▶ **Pixel coordinate grounding data**:

# # #

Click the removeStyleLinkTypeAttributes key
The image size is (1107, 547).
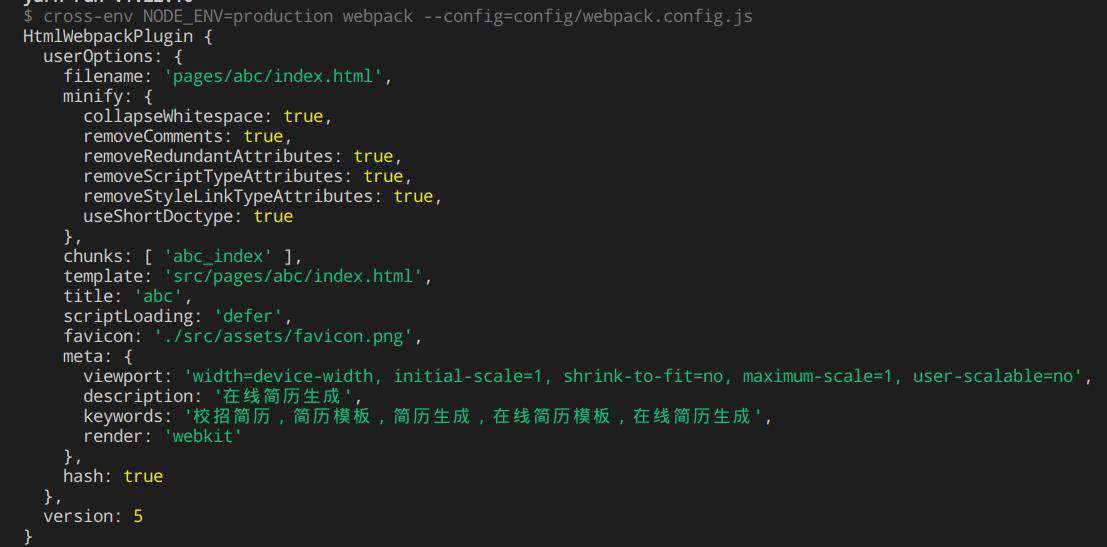click(229, 196)
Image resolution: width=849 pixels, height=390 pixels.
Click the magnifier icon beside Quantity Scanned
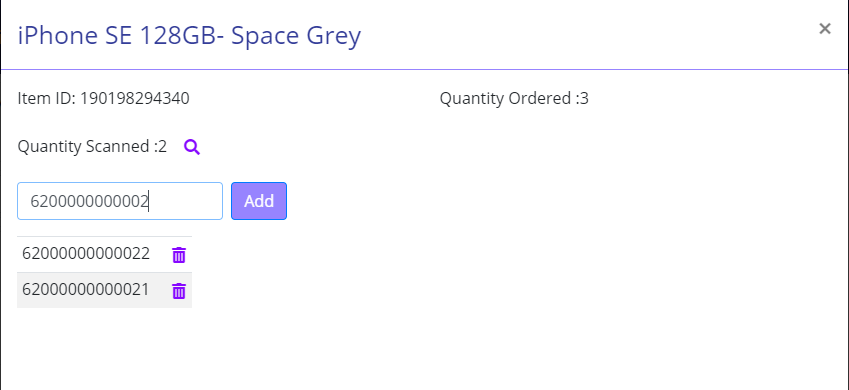[192, 147]
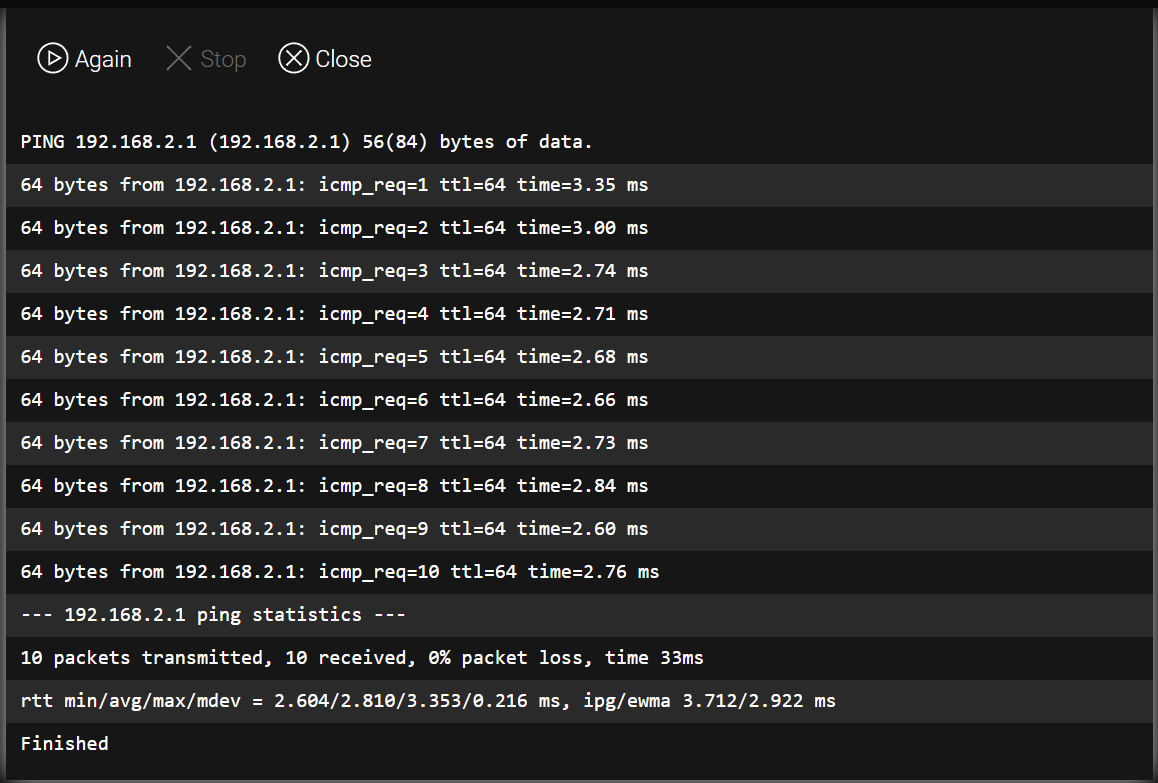Select the rtt min/avg/max/mdev line
Viewport: 1158px width, 783px height.
[x=579, y=700]
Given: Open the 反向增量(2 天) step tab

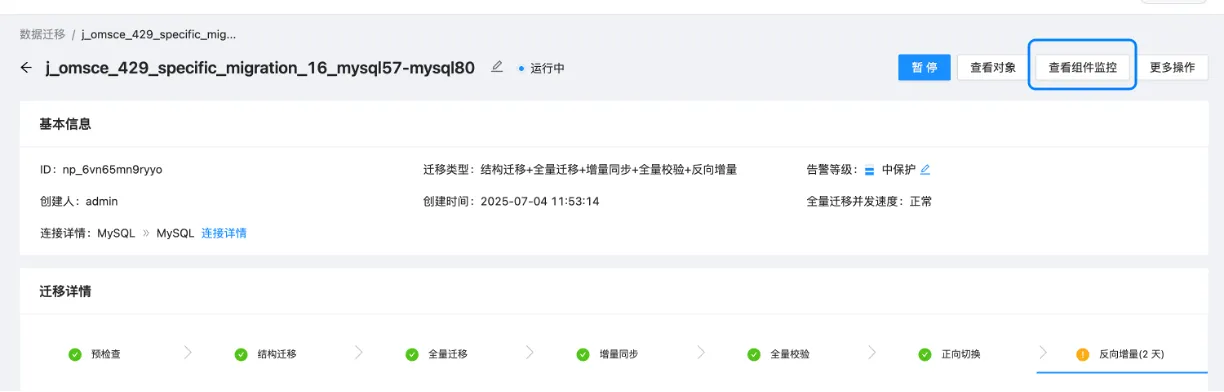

# # #

▶ **WORK REQUEST**: With the pictures omitted, print each line of the data above precisely as given.

▶ **ANSWER**:
Click the removeStyleLinkTypeAttributes key
The image size is (1107, 547).
click(229, 196)
Image resolution: width=849 pixels, height=390 pixels.
Click the magnifier icon beside Quantity Scanned
[192, 147]
Select the rtt min/avg/max/mdev line
Viewport: 1158px width, 783px height.
[x=579, y=700]
Given: Open the 反向增量(2 天) step tab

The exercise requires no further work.